Post comments 403 Error, malformed Query String

Home Forums BulletProof Security Pro Post comments 403 Error, malformed Query String

Viewing 10 posts - 1 through 10 (of 10 total)
  • Author
  • #5626
    AITpro Admin

    BPS Pro Question – Topic copied from the site:


    After updating to the latest BPS version there is a 403 Error when you try to post a comment. Commenting does not work on my IP, even if I am logged in as admin, and not for any other users either. The error is happening on Firefox, Chrome, and Safari and appears as:

    You don’t have permission to access /blog-article-title/ on this server.
    Additionally, a 403 Forbidden error was encountered while trying to use an ErrorDocument to handle the request.

    I have already tried commenting out and even deleting the entire # FORBID COMMENT SPAMMERS ACCESS TO YOUR wp-comments-post.php FILE code in the root htacces, but it doesn’t work at all. I keep getting the same error.

    Also tried adding a skip rule, but it only made the BPS Error page appear. The actual error was the same.
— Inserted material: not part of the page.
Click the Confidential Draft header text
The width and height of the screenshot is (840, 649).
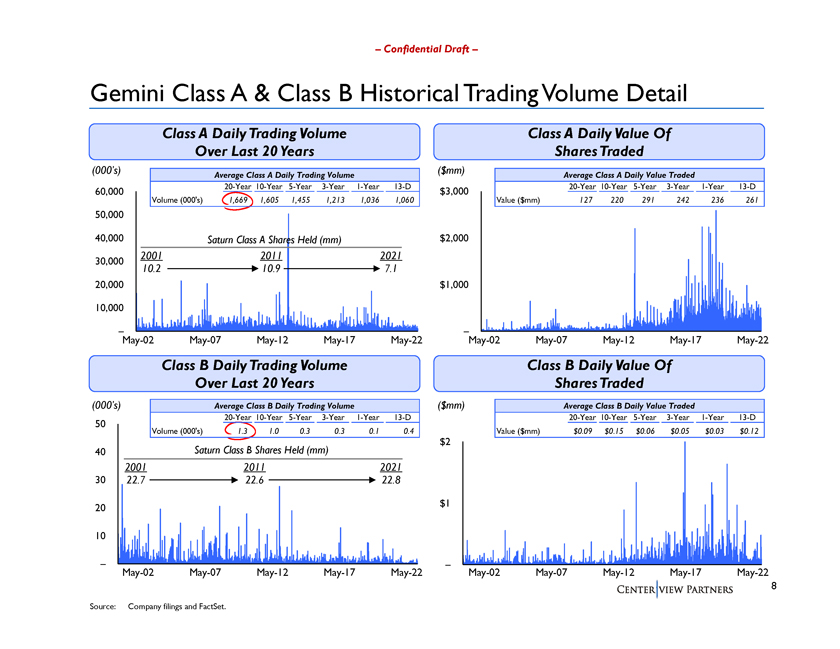click(x=426, y=49)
    To clarify, the actual comment WILL appear if the page is refreshed and if you try to re-enter the same comment the duplicate comment alert works. But strangely, it’s showing the user a 403 when submitting the comment.
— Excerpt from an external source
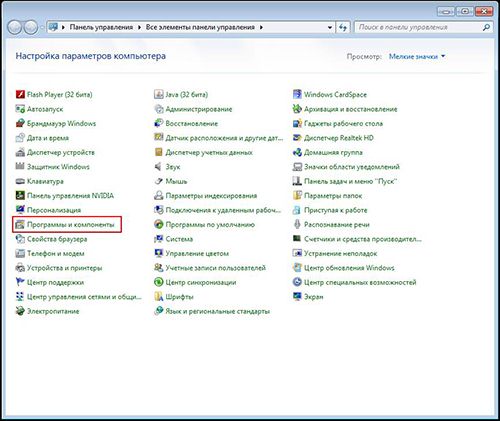Click the Звук speaker icon
Viewport: 500px width, 421px height.
(158, 167)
    FYI: We’re using the paid BPS Pro version on wordpress 3.5.1. The host is LiquidWeb and the site works 100% fine with htaccess permissions of 404 and 644 — so I don’t think that’s the issue. Lock/unlock works without any issues from within the BPS console. We’re also using W3TC but it does not touch comments at all.

    We’ve tried pretty much all of the trouble shooting tips available in the forums, but nothing works so far.

    Hope you can help! We’d like to get comments again. Thanks in advance!

    AITpro Admin

    What WordPress site type do you have?  Standard single installation of WordPress?  Network/Multisite?  BuddyPress?

    Are you using a comment plugin?

    AITpro Admin

    Please post any errors that you see in your BPS Pro Security Log file that are related to this issue/problem.


    Thanks for the reply. It’s a single WordPress install. No multisite or buddypress. No comment plugins and no errors regarding the comments issue in the security log. Only typical spambots there as far as I can tell. The comment appears for moderation as usual, but only shows the 403 error on the user side during submission.

    AITpro Admin

    Hmm no errors in the Security Log that is odd.  Post a link to the site so I can see what is happening.


    Thanks for the fast reply. Please see email for direct link and we can continue here. Thanks!

    AITpro Admin

    Ok the problem is this.  Either your Theme or your WordPress installation type is creating malformed/bad Query strings for your comment form, which are being blocked by BPS because they match a hacking pattern.  I cannot tell which WordPress installation type you have (single standard, Network, BuddyPress, etc).

    The malformed Query String is this:  ?#comment-126

    Go to the BPS Pro htaccess File Editor tab page, click on the Your Current Root htaccess File tab, scroll down until you see this security filter in your root .htaccess file…

    RewriteCond %{THE_REQUEST} \?\ HTTP/ [NC,OR]

    and comment it out by putting a pound sign # in front of this security rule as shown below.

    #RewriteCond %{THE_REQUEST} \?\ HTTP/ [NC,OR]

    Thanks very much for the extremely fast & expert help. Yes, this fixed the issue and posting comments works again!

    Just to confirm this is a single standard wordpress installation — not a multisite or buddypress install.

    Thanks again!

    Mosharraf Hossain

    If you have to install the All in One WP Security plugin on your WordPress site. Such a problem happened on my own site.

    Go to All in One WP Security > FireWall > Additional Firewall Rules > Proxy Comment Posting > Forbid Proxy Comment Posting:

    (Uncheck) Check this if you want to forbid proxy comment posting.

    Save this.

    I just found this solution after many attempts.

    AITpro Admin

    @ Mosharraf – Use caution with the All in One WP Security plugin.  While the plugin authors are pretty good coders, they are not website security experts.  They tend to copy features that are in other security plugins.  They also add features that I do not consider security features.  I think they got carried away with the “All in one” concept if you know what I mean.  😉

    On a personal note, I bought the premium WP Affiliate Platform plugin from them many years ago and it was packed with security vulnerabilities. It had some really dangerous SQL Injection security vulnerabilities that got one of my websites hacked. I had to recode that plugin to make it safe to use.

Viewing 10 posts - 1 through 10 (of 10 total)
  • You must be logged in to reply to this topic.